The world I'd harsh, cruel, and unfair. Get used to it.


----------



## BurtonAvenger

EbonSupplyCo said:


> No one said you can't tell a 'kid' the harsh realities of the real world, because clearly you have, over and over and over.
> 
> What I find the most interesting is that you are literally making fun of us for getting a head start. I am going to school for digital arts next year and my partner for business, so the way I look at it we are the lucky ones because we got to start before everyone else.
> 
> Honestly though, just picture 5 years down the road how much more experience and knowledge we will have of this industry opposed to as if we waited until 25 to start our company.

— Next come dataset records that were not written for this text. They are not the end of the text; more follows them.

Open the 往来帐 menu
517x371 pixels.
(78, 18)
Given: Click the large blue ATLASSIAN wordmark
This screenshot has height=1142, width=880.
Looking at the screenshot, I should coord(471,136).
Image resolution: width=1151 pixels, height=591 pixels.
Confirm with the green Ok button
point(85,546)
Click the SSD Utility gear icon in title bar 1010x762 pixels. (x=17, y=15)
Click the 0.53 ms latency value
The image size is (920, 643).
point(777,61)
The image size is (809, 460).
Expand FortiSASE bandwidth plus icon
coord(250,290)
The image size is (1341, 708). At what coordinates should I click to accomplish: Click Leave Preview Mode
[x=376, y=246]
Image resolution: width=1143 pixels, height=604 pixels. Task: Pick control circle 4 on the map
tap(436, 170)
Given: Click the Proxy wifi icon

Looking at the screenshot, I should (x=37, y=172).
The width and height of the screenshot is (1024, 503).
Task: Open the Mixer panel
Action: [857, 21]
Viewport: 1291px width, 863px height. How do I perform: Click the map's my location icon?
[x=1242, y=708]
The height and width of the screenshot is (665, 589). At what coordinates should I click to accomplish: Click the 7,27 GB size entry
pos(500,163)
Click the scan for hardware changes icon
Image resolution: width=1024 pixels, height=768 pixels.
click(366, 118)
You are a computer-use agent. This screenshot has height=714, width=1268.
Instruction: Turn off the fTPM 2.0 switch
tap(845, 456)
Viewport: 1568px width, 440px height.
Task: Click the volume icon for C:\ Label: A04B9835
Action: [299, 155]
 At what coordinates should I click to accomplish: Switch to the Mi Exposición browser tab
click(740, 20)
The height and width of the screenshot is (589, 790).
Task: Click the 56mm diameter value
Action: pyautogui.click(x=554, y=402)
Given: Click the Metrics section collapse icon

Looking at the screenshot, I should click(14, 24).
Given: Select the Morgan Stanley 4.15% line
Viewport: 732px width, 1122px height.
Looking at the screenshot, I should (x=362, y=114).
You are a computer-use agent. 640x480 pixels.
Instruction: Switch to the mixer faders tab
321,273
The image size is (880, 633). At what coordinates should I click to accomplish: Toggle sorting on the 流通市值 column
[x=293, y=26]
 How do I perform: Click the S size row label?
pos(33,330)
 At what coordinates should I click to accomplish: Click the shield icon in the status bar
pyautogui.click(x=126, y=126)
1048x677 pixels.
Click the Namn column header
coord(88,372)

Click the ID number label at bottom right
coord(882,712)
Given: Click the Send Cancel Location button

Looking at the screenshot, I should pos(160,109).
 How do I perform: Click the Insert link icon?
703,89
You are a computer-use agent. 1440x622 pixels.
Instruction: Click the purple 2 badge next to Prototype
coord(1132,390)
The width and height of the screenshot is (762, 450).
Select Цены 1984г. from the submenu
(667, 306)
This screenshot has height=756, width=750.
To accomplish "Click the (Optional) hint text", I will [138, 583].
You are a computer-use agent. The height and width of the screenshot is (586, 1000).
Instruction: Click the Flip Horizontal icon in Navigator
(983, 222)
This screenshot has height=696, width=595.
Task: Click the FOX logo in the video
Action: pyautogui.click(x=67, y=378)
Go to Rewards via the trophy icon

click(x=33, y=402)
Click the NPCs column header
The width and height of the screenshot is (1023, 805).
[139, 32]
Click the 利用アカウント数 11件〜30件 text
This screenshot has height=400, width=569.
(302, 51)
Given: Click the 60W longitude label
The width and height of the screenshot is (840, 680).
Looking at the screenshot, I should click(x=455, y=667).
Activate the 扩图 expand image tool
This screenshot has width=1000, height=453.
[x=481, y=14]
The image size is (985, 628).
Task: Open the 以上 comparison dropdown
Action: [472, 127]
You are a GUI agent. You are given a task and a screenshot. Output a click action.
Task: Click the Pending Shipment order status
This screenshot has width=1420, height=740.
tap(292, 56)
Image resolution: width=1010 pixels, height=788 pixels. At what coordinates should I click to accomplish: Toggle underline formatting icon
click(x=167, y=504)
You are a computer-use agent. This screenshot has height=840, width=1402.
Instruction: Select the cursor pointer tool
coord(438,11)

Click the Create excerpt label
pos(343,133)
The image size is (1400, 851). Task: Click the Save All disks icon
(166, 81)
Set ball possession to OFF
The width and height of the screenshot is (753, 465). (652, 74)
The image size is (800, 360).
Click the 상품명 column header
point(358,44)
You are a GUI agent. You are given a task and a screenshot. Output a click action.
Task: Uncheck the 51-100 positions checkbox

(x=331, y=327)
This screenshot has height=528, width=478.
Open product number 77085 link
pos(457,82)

The best and frankly only way to learn the industry is to go out there and make it happen.
> 
> It's kind of sad actually because I truly can't tell whether you are a no life who sits at home on his computer and finds satisfaction in telling people what they can't do - or someone who has actually made it somewhere and is speaking from experience. And quite frankly, if it is the latter, I thank you for your suggestions and motivation. I feel like if it weren't for people like you I would not have nearly the same amount of motivation to prove people like you wrong. So again, I thank you


Three fucking months later? What the hell did your parents take away your Internet privilege? 

Your first mistake is you're going to school. That's money being wasted. Your second mistake is thinking that at the level you're at you will make it happen in the industry. You're not in the industry you just went to Alibaba and found some OEM goggle manufacturers that can slap your logo on it. Seriously? Don't believe me? Here. Snow Goggles-Snow Goggles Manufacturers, Suppliers and Exporters on Alibaba.comSports Eyewear

God damn The Googles is the greatest thing in the snow sports industry. 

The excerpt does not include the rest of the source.